呪われし復讐の王女は末永く幸せに闇堕ちします~毒花の王女は翳りに咲く~
 しかし驚いたのは、街の者たちが先日の拉致騒動の件を誰もが心配してくれていたことだ。
 荒々しい相手。それも、なかなかに強い相手だったからこそ、決闘での勝ち目がないことを理解し、ベルティーナたちを助けることができなかったことを深謝されたのである。

 力関係が法であり、それがすべてなら、あのときの見ず知らずの対応は仕方がなかったとベルティーナも納得する。だからこそ、介入せずに城に知らせ、ミランを呼んでくれたのだと……。
 だが、こうも謝られてしまうと、どう答えてよいかも分からず、ベルティーナは困窮した。その様子を見かねたのだろうか……。

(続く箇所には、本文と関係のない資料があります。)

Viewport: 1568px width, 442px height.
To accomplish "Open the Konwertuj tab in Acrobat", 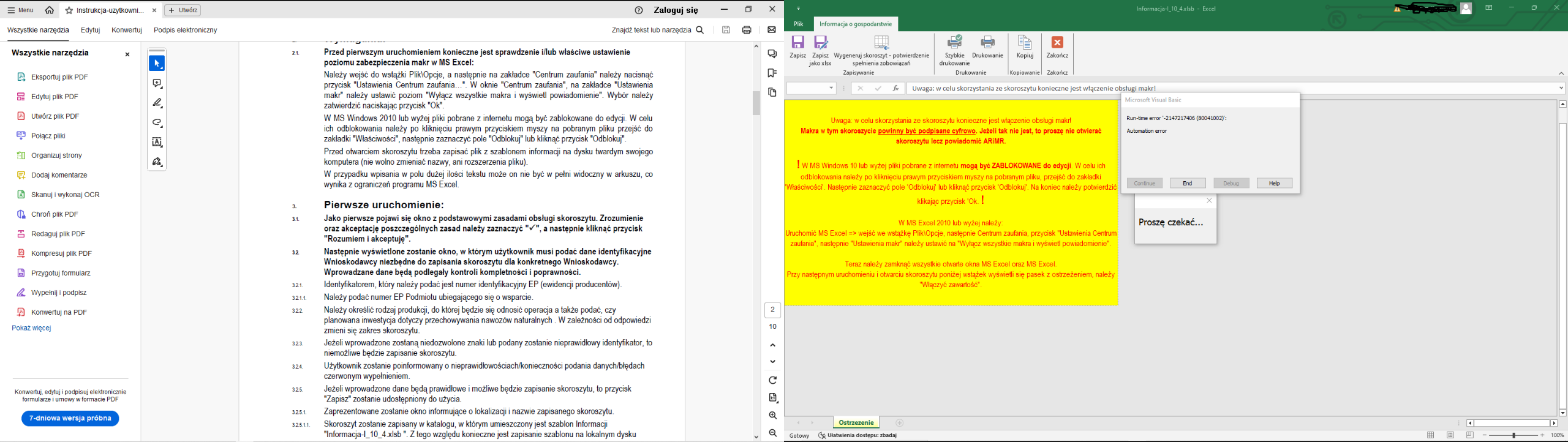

「いち早く伝えてくれたことを感謝する。何かあれば城に知らせてくれ」

 そう言って、ミランはベルティーナを連れて、その場を後にした。

 街の通りを抜け、辿り着いた先は川辺だった。
 石の橋を渡ると、丘陵一面の葡萄畑が明かりで照らされてぼんやりと浮かんで見える。

「それで、どこに行くの?」

 行き先も分からず歩まされるのも少し如何なものかと思う。ベルティーナが眉をひそめて()くと、ミランは「もうすぐだ」と短く答えた。
 そうして歩むことしばらく。辿り着いた先は、葡萄畑の麓に佇む木工張りを施した古めかしい家屋だった。

 その家屋のドアをミランは何の躊躇いもなく叩扉(こうひ)した。

 果たしてここに何用か……そう思い、ベルティーナが首を傾げた間もなく。家の中から足音が聞こえてきた。

 ぱっと扉を開けて姿を現したのは、目が覚めるほどに真っ白な髪色をした初老の女性だった。顔立ちはとても優しげなもので、ミランや女王、リーヌと同じく角や鱗があることから竜と思われる。

「あらあら、まあまあ……ミランちゃん」

 とてつもなくほんわかとした喋り方だった。

「ミランちゃん……」

 しかし、あまりに衝撃的な呼び方だろう。思わずベルティーナが復唱すると、ミランがこめかみを押さえて首を振った。

「もう成人してるんだ。頼むからその呼び方はもう止めてくれ、マルテさん……」
「まあまあ。だって私の可愛い妹、ヴァネッサの息子のミランちゃんだもの」

 ……ヴァネッサの。つまり女王の姉と。あまりの衝撃の告白にベルティーナは目を(みは)り、ミランと初老の女性の交互に見る。